Alors que Patrick Bruel doit entamer sa tournée de 35 dates en octobre 2026, plusieurs maires de diverses sensibilités politiques s’opposent publiquement à sa venue dans leurs communes, sur fond de nouvelles plaintes et signalements pour violences sexuelles visant le chanteur.
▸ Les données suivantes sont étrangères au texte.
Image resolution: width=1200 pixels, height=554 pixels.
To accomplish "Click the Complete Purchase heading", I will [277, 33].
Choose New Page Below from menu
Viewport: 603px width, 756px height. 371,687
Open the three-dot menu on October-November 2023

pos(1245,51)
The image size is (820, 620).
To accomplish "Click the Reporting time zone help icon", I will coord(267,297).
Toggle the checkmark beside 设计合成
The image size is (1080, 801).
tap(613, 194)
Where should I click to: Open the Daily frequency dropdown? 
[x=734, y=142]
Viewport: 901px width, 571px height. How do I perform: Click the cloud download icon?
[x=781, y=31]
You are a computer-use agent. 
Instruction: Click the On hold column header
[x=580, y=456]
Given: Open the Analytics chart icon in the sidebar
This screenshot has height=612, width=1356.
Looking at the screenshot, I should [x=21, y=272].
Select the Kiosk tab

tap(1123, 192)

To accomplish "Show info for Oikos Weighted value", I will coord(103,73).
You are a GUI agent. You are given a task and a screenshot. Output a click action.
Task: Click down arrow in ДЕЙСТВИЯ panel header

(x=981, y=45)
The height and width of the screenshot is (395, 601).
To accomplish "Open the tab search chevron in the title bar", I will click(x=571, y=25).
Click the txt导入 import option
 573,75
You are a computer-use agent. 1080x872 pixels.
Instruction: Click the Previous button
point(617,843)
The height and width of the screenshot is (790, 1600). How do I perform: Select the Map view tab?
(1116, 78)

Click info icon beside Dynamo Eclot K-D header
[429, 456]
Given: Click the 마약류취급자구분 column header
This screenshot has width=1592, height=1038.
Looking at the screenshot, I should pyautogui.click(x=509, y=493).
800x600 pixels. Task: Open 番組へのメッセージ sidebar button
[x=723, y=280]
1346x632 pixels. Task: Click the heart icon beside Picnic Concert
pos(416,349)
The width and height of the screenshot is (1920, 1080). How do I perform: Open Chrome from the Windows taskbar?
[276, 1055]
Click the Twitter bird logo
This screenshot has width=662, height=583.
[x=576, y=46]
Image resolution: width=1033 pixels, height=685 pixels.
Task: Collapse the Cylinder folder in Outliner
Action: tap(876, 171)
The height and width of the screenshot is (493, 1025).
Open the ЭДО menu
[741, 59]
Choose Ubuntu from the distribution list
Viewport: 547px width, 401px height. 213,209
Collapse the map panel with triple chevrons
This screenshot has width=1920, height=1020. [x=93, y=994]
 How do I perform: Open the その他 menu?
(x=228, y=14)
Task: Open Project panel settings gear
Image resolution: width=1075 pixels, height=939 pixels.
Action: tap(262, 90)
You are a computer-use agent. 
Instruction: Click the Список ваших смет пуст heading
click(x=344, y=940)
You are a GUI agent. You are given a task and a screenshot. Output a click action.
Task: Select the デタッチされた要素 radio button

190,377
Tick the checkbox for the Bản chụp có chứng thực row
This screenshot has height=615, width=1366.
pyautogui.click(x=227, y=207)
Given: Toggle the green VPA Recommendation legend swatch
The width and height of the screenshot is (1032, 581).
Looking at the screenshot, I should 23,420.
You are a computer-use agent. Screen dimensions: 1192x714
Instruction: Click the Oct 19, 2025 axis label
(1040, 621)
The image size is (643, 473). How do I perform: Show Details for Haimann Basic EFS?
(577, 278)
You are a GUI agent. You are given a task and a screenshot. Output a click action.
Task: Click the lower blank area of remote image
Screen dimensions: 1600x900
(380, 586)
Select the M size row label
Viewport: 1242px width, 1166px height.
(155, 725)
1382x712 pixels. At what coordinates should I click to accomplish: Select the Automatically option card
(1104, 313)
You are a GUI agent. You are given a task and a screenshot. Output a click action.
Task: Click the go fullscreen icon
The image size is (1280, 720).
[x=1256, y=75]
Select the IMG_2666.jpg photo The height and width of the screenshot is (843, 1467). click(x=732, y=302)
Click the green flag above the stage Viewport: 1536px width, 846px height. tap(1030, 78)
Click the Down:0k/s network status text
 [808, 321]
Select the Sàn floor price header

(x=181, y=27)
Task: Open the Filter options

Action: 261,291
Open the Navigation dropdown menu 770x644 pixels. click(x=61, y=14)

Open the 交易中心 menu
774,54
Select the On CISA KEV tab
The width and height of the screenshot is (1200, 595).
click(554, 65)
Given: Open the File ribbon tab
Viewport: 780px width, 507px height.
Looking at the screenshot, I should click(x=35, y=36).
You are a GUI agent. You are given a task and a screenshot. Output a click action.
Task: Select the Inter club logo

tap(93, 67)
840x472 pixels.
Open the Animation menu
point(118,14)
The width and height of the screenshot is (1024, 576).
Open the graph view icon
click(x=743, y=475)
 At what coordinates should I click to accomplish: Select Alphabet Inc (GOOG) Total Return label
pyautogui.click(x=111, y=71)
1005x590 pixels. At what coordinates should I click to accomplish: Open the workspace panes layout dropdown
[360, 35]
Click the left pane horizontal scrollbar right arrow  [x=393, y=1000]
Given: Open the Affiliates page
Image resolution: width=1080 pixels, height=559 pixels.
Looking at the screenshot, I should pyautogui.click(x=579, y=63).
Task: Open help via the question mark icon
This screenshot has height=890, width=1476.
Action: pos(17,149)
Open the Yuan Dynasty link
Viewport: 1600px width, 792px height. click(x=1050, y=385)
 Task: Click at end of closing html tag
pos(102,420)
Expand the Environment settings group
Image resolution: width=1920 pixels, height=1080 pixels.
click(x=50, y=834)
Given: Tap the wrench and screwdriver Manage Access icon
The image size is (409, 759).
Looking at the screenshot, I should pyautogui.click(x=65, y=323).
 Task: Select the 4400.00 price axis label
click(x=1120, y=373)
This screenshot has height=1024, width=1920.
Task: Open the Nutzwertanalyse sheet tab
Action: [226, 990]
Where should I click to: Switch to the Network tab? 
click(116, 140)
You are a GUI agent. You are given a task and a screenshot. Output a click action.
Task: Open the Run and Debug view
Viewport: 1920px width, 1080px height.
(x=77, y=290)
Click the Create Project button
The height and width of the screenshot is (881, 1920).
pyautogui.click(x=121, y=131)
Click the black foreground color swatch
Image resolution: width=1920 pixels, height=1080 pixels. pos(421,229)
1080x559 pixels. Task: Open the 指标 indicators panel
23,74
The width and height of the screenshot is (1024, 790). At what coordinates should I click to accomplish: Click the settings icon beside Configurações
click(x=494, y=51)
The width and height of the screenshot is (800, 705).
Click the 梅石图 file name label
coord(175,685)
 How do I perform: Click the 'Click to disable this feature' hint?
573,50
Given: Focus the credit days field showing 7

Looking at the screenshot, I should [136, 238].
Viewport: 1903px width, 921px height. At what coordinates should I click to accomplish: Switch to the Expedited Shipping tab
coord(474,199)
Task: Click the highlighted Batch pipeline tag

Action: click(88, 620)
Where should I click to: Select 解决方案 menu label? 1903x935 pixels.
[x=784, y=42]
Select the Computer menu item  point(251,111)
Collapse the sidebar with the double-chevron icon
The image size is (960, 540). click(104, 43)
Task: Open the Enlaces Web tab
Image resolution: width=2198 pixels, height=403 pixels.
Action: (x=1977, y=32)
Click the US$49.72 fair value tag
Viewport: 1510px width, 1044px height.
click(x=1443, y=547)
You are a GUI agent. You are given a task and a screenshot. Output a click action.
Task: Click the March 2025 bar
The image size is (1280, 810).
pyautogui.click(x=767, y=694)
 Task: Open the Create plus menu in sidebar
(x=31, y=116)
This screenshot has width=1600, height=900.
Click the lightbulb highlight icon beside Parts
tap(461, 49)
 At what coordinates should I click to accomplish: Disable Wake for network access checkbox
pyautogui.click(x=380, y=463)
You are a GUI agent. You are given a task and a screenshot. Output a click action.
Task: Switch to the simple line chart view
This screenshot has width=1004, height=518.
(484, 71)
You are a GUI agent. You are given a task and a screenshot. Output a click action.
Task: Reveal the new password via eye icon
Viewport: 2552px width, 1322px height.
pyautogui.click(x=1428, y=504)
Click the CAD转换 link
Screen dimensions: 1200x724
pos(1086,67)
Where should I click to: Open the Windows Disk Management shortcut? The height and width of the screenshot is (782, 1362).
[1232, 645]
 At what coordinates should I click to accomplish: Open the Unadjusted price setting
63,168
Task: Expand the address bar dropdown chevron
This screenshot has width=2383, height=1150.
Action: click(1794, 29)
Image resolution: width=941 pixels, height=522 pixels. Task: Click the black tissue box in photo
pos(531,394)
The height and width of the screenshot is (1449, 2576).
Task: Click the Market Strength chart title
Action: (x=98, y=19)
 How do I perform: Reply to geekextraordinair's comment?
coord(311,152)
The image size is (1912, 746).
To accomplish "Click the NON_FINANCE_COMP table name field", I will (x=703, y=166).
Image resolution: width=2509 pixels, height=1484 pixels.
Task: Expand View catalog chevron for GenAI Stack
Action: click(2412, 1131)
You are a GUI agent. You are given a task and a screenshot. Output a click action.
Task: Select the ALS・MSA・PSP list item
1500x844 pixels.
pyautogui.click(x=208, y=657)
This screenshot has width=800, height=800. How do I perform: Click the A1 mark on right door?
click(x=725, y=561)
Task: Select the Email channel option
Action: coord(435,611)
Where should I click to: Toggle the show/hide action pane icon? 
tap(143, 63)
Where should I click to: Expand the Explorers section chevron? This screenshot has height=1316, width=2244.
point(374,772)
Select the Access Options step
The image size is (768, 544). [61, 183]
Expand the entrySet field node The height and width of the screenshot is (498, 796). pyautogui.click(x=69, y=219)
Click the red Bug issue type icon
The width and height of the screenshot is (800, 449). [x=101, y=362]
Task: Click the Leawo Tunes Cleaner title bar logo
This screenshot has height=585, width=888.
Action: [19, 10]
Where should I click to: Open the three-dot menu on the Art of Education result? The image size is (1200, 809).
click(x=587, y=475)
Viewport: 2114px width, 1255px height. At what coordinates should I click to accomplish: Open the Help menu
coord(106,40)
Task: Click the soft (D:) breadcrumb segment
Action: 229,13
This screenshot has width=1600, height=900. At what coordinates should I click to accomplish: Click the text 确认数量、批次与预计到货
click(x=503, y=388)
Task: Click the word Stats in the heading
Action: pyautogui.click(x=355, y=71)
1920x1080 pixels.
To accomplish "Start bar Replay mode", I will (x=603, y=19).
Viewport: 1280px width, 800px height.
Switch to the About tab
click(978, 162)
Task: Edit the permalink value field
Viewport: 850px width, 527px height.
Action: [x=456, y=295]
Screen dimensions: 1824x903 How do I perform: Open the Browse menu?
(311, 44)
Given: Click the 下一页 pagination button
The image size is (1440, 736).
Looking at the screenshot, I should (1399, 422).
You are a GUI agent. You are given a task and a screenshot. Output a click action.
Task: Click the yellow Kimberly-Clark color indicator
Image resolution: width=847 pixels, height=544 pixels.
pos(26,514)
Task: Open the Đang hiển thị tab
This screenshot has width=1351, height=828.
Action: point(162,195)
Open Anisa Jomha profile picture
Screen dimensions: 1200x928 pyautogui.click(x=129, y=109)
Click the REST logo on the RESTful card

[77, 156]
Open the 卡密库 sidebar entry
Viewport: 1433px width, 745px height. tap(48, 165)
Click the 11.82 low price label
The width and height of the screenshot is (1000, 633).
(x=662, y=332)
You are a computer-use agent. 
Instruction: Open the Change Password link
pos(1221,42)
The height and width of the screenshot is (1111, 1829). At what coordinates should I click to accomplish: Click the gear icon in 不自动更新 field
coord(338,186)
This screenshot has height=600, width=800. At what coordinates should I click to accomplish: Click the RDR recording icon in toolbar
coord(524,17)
La fronde des maires s’étend de Laval à Dijon et Chartres
La contestation politique s’amplifie à mesure que s’approche le lancement de la nouvelle tournée de Patrick Bruel, prévue pour s’étaler du 2 octobre au 21 novembre dans de très grandes salles françaises, dont le Zénith de Paris. Le chanteur doit fêter sur scène les 35 ans de son album Alors regarde
selon les informations de la presse.
À Laval, où l’artiste est programmé le 3 octobre à l’Espace Mayenne pour la deuxième date de la série, le maire Florian Bercault a affirmé son opposition totale à cette venue selon une interview accordée à France Inter.
« Moi, en tant que maire, je ferai tout ce qu’il faut, même si je ne suis pas le programmateur, pour que Patrick Bruel ne maintienne pas son concert dans la ville. »
Florian Bercault, maire de Laval, via ICI
L’édile lavallois estime que les enquêtes et témoignages récents doivent conduire à une annulation pure et simple de la tournée, tout en plaidant pour la levée de l’omerta dans le milieu de la culture.
À Dijon, la maire Nathalie Koenders s’est également prononcée contre le concert prévu dans sa commune le 23 octobre sur sa page Facebook.
« Si je n’ai pas le pouvoir d’annuler son concert, je tiens toutefois à dire que je désapprouve totalement la venue de Patrick Bruel à Dijon le 23 octobre prochain. »
Nathalie Koenders, maire de Dijon, via BFM
La liste des édiles opposés à ces représentations s’est encore allongée avec la position prise par le maire de Chartres, Ladislas Vergne, ville où l’artiste est attendu le 2 octobre pour le lever de rideau de la tournée. L’édile a rappelé qu’aucun contrat n’avait été signé ni aucun fonds versé par sa commune, jugeant le maintien du spectacle inenvisageable.
Une accumulation de plaintes et la question des responsabilités
Ces prises de position municipales interviennent alors que Patrick Bruel fait face à une trentaine de plaintes et signalements émanant de femmes dénonçant des faits de violences sexuelles, d’agressions sexuelles ou de viols. L’artiste est mis en examen dans quatre dossiers et placé sous le statut de témoin assisté dans quatre autres. Une nouvelle plainte pour tentative de viol a par ailleurs été déposée par une avocate de plaignantes, Me Myriam Guedj-Benayoun d’après les précisions rapportées par BFM.
À Montpellier, le maire Michaël Delafosse a écrit sur le réseau social X que le chanteur n’est pas le bienvenu à Montpellier
, estimant que les déclarations des plaignantes décrivent un comportement de prédateur sexuel selon les publications relayées par Le Nouvel Obs. D’autres municipalités, de Paris à Marseille, Lyon, Nancy, Reims, Brest ou Tours, s’étaient déjà opposées par le passé ou s’opposent actuellement aux différentes dates prévues.
Face à la contestation, le directeur de l’Espace Mayenne à Laval, Eric Dussollier, a indiqué que le chanteur bénéficiait toujours de la présomption d’innocence mais a invité la production et l’artiste à s’exprimer publiquement, la situation devenant particulièrement pesante en raison des nombreux appels reçus selon les informations recueillies par ICI.
La portée symbolique des arrêtés municipaux et la position du parquet
Malgré la fronde menée par une quinzaine de maires de sensibilités politiques variées, les oppositions locales disposent d’une portée essentiellement symbolique. Les municipalités ne possèdent pas le pouvoir juridique d’annuler unilatéralement un contrat commercial ou de interdire d’office un spectacle. Seuls les préfets ou les maires peuvent théoriquement prononcer une interdiction, et ce à condition stricte de caractériser un risque avéré de trouble à l’ordre public
comme le rappelle BFM.

Certaines villes ont d’ailleurs choisi une autre voie. À Toulouse et à Limoges, les maires n’ont pas souhaité appeler à l’interdiction des représentations, invoquant le respect de la présomption d’innocence d’après l’analyse publiée par Le Nouvel Obs. Fin juillet, le contrôle judiciaire de Patrick Bruel avait par ailleurs été assoupli à sa demande afin de l’autoriser à quitter le territoire français, une décision qui a fait l’objet d’un appel de la part du parquet.